[ "AI Design Patterns" ]

[ "AI Design Patterns" ]

AI Design Patterns 02-Data Representation-Embeddings

In the previous blog, we introduced Hashed Feature, a pattern for data representation. Hashed Feature is able to reduce dimensions of the categorical data by placing data into hash buckets, but it cannot retain the association between data. To solve this problem, embeddings are introduced.
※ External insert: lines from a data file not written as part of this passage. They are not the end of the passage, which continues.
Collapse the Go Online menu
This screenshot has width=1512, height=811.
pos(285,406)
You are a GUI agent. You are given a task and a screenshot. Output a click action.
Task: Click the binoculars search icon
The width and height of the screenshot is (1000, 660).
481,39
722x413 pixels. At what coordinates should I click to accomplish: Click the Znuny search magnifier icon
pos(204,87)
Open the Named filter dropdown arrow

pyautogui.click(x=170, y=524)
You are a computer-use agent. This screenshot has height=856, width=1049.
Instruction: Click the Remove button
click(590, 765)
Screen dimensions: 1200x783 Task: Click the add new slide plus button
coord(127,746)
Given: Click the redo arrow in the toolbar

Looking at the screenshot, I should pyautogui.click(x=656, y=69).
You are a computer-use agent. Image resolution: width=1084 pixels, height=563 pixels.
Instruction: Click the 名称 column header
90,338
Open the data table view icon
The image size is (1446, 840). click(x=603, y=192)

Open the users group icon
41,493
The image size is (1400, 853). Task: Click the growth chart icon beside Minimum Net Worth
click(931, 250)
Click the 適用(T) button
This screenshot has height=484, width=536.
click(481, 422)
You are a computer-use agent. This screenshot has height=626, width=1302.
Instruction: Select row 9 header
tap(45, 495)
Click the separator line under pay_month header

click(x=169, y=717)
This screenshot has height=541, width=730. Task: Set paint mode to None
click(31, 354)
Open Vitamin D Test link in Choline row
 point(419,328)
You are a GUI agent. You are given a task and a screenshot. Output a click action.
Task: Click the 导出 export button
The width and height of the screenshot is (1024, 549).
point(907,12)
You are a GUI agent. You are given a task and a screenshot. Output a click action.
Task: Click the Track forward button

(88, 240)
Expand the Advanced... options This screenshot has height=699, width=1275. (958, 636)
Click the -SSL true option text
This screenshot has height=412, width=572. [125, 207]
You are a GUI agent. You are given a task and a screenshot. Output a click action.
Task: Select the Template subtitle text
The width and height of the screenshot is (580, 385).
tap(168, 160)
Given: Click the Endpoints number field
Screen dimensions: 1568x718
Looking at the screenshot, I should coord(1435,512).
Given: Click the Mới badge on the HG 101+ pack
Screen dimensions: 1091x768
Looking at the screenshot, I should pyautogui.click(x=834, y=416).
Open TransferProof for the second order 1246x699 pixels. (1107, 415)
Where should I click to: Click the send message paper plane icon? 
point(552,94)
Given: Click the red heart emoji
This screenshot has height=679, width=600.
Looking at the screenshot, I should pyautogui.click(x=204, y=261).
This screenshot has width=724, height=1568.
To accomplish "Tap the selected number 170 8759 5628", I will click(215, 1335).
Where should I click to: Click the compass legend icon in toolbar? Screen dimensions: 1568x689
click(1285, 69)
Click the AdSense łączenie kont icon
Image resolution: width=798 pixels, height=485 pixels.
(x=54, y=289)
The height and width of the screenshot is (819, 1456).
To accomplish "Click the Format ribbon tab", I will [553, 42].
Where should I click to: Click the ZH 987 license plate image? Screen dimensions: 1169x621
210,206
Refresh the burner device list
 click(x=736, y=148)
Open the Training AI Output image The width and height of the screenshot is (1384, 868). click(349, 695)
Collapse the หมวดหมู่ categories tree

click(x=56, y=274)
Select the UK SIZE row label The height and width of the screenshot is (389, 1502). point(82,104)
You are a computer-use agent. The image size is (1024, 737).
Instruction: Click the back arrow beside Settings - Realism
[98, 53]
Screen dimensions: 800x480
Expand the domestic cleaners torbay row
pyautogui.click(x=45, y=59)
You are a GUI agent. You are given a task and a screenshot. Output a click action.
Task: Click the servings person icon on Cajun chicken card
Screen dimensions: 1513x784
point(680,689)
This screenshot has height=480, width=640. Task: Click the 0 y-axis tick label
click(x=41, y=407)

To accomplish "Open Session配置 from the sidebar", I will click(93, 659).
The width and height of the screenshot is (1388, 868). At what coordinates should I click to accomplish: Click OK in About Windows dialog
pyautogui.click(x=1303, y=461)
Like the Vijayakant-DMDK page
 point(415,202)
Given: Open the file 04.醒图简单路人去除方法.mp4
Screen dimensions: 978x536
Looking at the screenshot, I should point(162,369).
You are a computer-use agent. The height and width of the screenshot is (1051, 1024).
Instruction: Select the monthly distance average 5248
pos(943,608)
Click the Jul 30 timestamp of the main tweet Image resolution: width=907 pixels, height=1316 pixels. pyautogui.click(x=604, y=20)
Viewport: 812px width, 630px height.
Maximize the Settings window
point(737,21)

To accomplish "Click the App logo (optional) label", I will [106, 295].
Figure 1 Overview of AI design patterns

Pattern Definition

Embeddings are a learnable data representation that retains the association between data by adding a hidden layer to a neural network, and controls the output dimensions of the hidden layer to ensure that they are less than the input dimensions. In doing so, the dimensions of high-cardinality data can be reduced. Embeddings are a popular practice in modern-day machine learning and have been widely used in fields such as NLP and image processing.

Challenges

Machine learning models must explain how the model's input features relate to the output labels. The model quality is determined by the data quality, as GIGO (garbage in, garbage out) suggests. While handling structured numeric input is fairly simple, the data needed to train a machine learning model may come in myriad varieties, such as categorical features, text, images, audio, time sequences, and many more. These data representations require a meaningful numeric value for the machine learning model, so these features can fit a typical training paradigm. One-hot encoding is a common way to process these data, but it incurs the following shortcomings:

1. Each field in the categorical data may have millions of variables. One-hot encoding converts them into vectors, and thus, inputs are presented as sparse matrices. As a result, a large number of meaningless computations are performed during training, greatly increasing the training time. Take the Xi'an city's postal code 710000 as an example. After encoding, it is converted into 10101101010101110000. If it is represented as a matrix, it has more than 2,097,151 elements, of which 83% is 0.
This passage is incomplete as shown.